◆ **AIM OF THE EXERCISE**: Select every line of the items below that contains the word "width".

◆ **MATERIAL FOR THIS TASK**:
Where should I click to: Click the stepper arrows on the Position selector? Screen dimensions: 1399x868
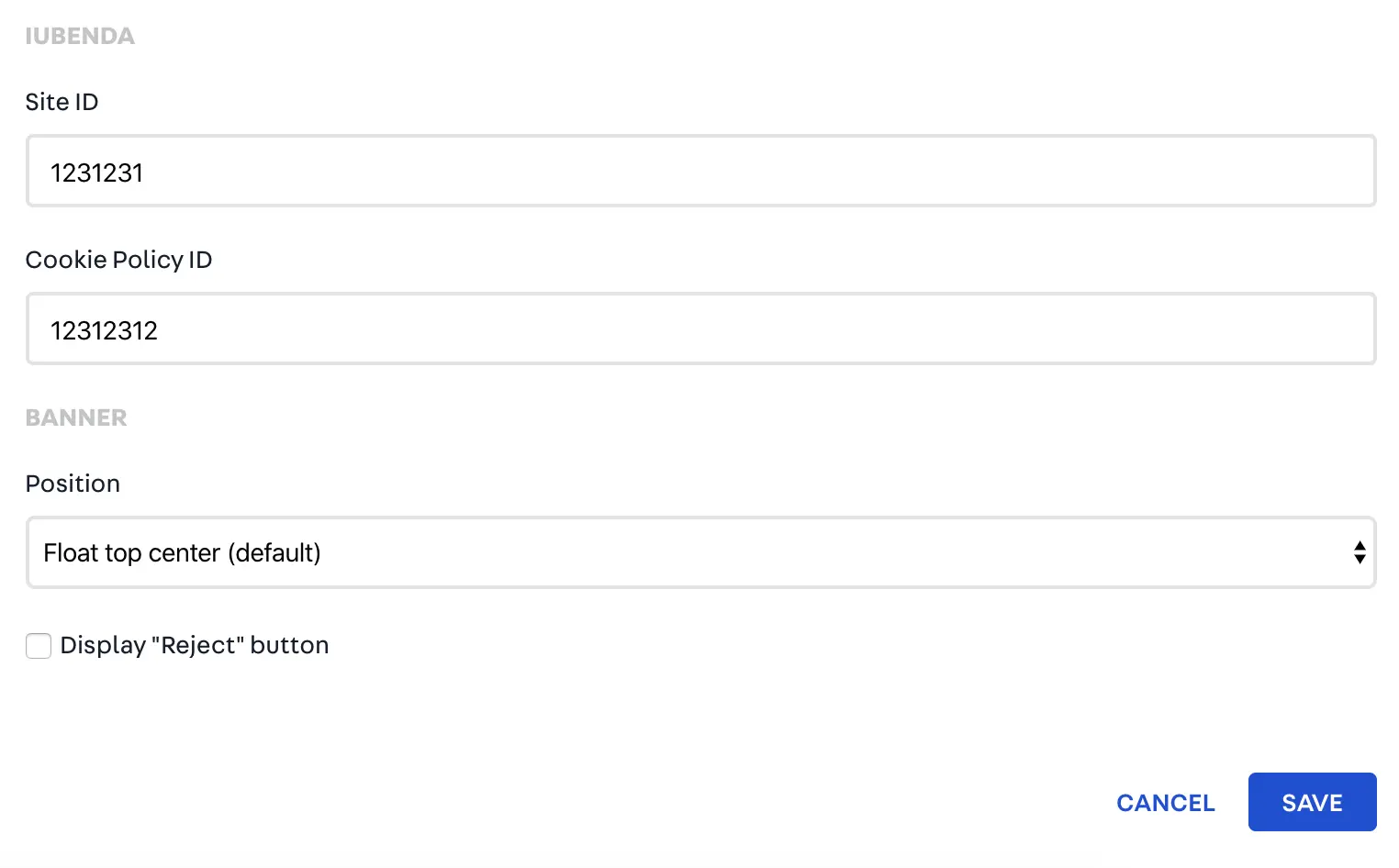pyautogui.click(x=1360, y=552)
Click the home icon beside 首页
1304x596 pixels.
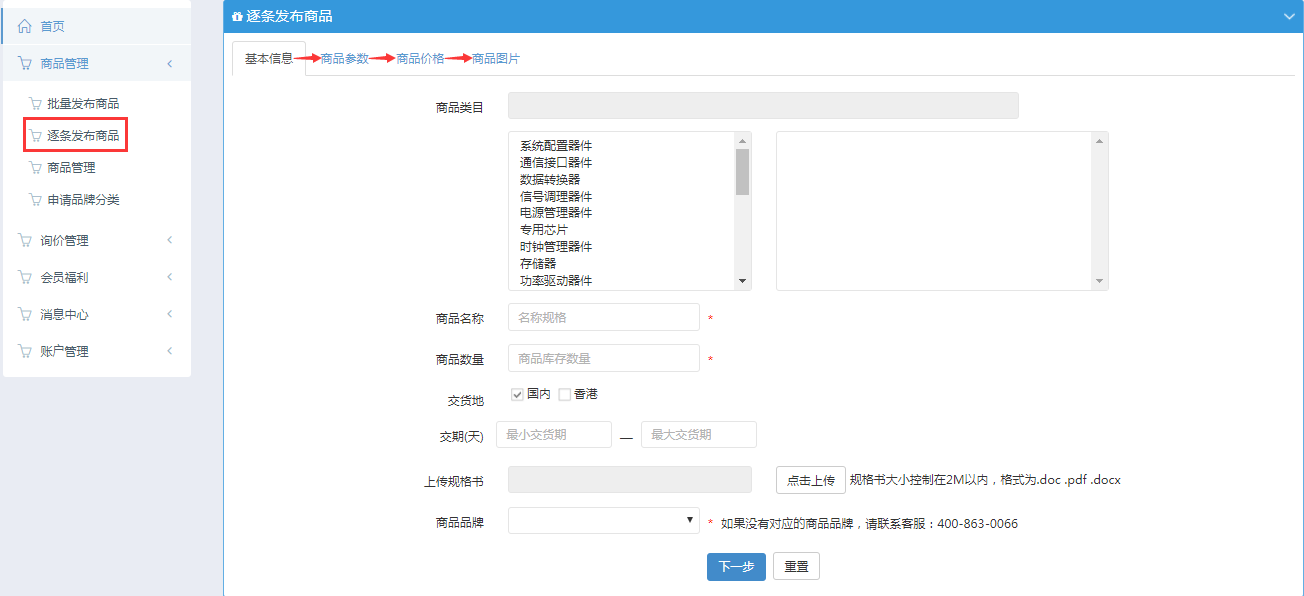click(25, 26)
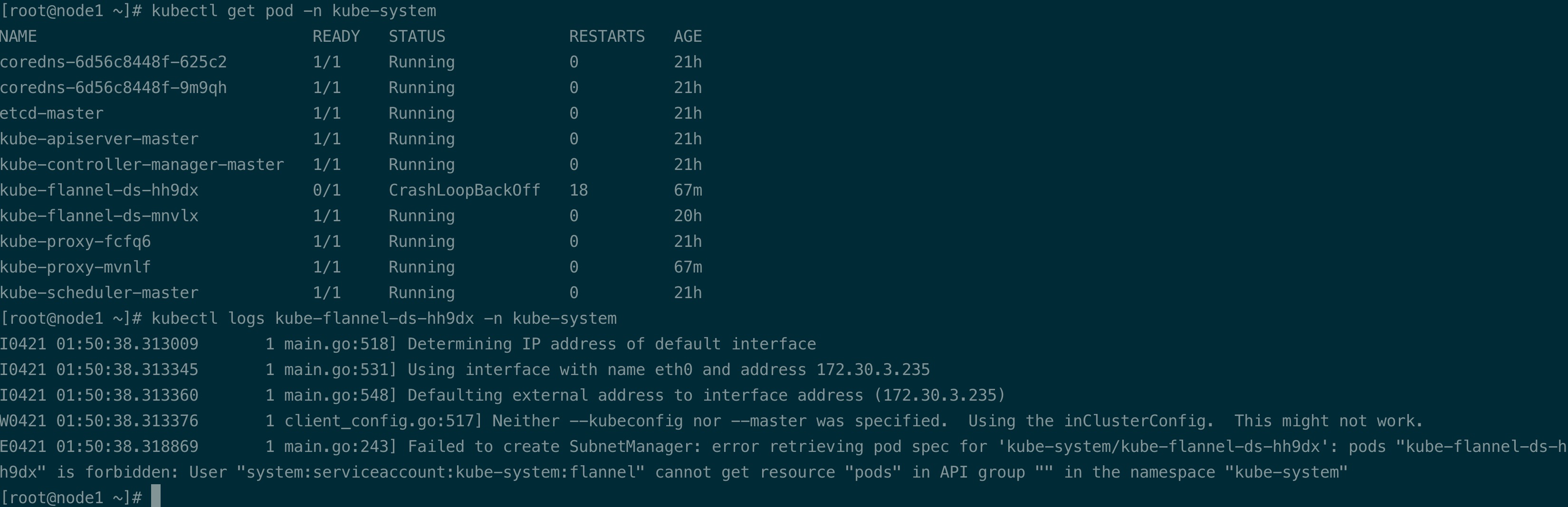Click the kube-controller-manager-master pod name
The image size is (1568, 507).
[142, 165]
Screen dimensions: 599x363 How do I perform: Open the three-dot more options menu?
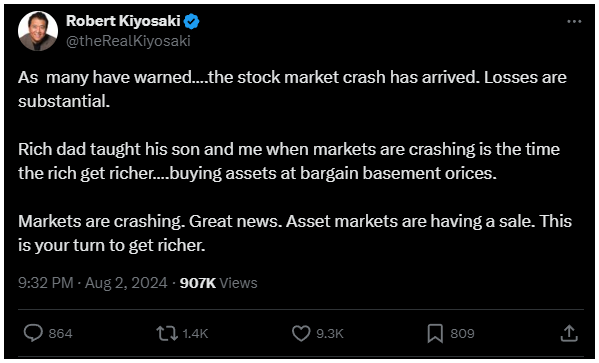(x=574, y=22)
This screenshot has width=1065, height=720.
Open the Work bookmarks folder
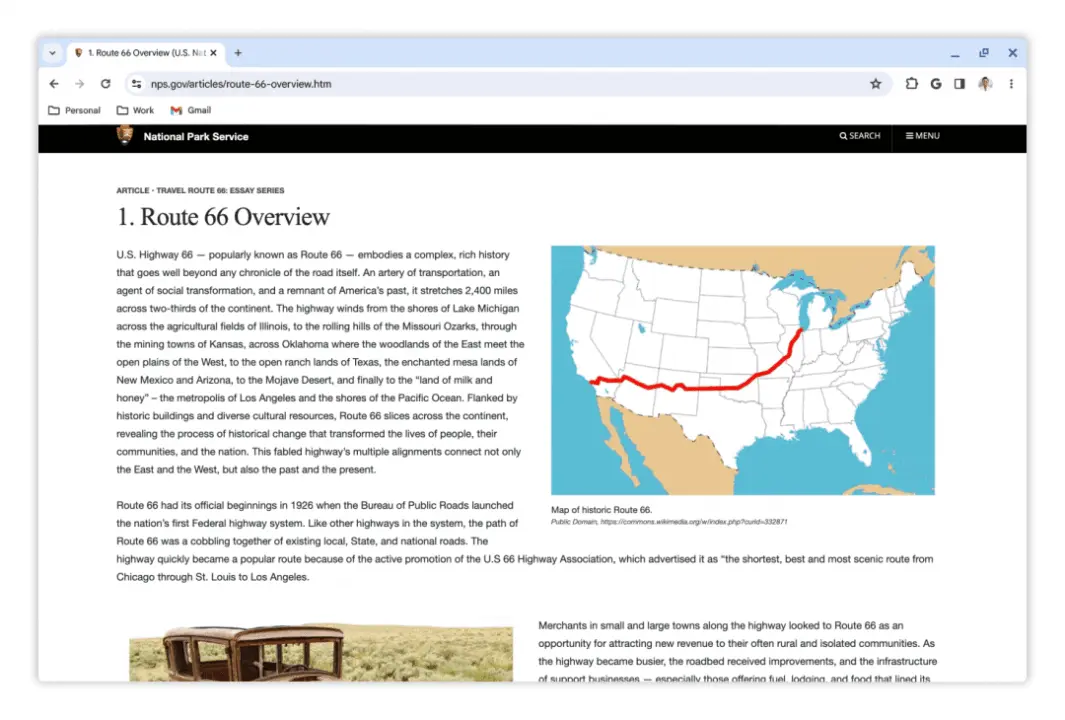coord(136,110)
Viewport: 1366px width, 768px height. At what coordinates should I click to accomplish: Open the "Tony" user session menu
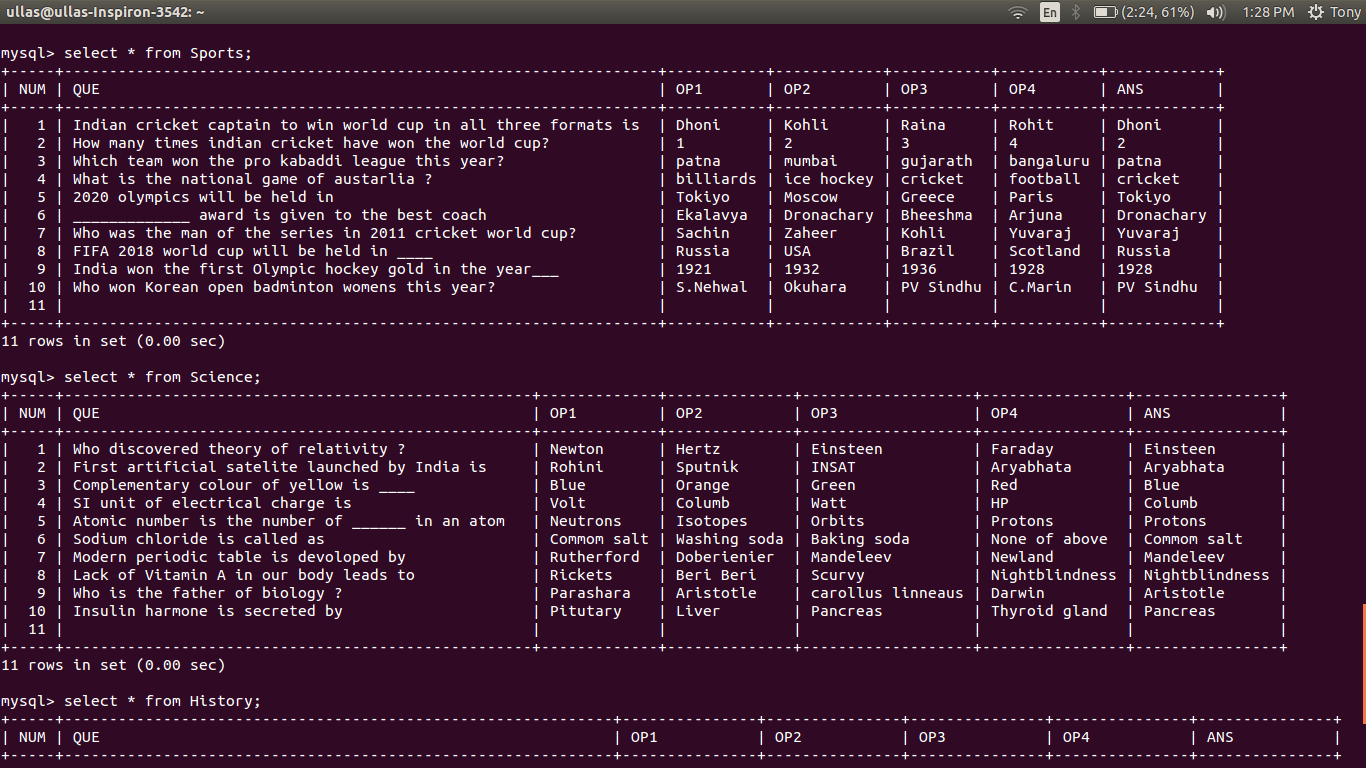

◆ **ANSWER FOR THIS EXERCISE**:
This screenshot has width=1065, height=720.
Viewport: 1366px width, 768px height. At what coordinates should I click to accomplish: Open the "Tony" user session menu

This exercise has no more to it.